General Growth said it will take out a new first mortgage of between $425 million and $525 million on the property if the deal closes, which is expected to happen before the end of July.

Meanwhile, it is talking to institutional investors, including the California Public Employees Retirement System, about sharing the ownership and expects to end up with about a 20-to-35 percent share in a new joint venture ownership.

"It's a good deal for everybody involved," said Robert Hastings, president of shopping center development consultants Hastings, Conboy, Braig & Associates.

He said Ala Moana is "probably the most profitable shopping center in the United States." Like the best centers elsewhere, it is the city's public transportation hub, bringing in thousands of people every day, Hastings said.

He said the center's recent development of upscale stores aimed at the Japanese market and other big-money visitors was well thought out, "and they've stayed tuned to the local market as well."

New York securities analyst James W. Sullivan of Prudential Securities, who wrote a positive report on General Growth last month, said the company knows what it is doing.

"General Growth has an excellent reputation as being a pretty crafty company" and it has had the advantage of managing Ala Moana for years, he said. "You can't say they don't know what they're getting into."
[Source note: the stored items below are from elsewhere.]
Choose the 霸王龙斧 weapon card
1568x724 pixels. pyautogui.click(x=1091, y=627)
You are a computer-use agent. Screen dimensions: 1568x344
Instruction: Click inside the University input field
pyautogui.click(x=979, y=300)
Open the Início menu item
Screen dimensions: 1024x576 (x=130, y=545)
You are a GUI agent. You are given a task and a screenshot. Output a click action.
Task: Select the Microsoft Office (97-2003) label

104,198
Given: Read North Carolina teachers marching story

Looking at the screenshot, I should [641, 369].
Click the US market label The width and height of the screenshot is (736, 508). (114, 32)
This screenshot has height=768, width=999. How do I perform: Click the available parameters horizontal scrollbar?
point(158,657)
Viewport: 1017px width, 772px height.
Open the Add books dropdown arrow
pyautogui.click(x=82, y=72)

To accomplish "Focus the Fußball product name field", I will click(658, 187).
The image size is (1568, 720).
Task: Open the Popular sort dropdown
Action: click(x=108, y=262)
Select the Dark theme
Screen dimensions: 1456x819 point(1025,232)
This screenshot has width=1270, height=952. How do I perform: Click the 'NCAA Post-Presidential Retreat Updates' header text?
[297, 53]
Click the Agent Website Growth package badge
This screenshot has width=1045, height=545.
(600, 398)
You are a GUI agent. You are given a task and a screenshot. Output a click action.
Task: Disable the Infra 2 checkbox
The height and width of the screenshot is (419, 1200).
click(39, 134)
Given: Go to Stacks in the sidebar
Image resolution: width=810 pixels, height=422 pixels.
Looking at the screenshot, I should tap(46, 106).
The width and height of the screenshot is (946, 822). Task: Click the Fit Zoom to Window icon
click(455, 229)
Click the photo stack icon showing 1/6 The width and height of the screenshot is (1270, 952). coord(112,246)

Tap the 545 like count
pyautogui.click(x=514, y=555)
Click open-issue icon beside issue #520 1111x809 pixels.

Sullivan said General Growth is expert at judging when an asset is at the bottom or the top, when to buy and when to sell.

"Ala Moana is one of the most productive assets in the country" and General Growth is confident it can increase occupancy from the current 87 percent to 95 percent or more in the next four or five years, Sullivan said.

John Bucksbaum, General Growth executive vice president, said his company buys only properties that will show competitive strength three, five and 10 years ahead and Ala Moana offers that and more.

"We have managed Ala Moana for 10 years and during this time the mall has proven itself to be among the most productive shopping centers in the world, having attained total sales of over $1 billion annually," he said.

Bucksbaum said today that the center continues to do well despite the fall in the Japanese tourist market. While it was affected to some extent, he said, "the encouraging part is that you're not seeing sales continuing to go down."

He said his company will continue the expansion and redevelopment work begun by Daiei.

In addition to the shopping center itself, with 1.8 million square feet of leasable area, General Growth will get two adjacent business buildings on Kapiolani Boulevard, the Ala Moana Building and the Ala Moana Pacific Center. That will bring its total leasable space up to 2.25 million square feet.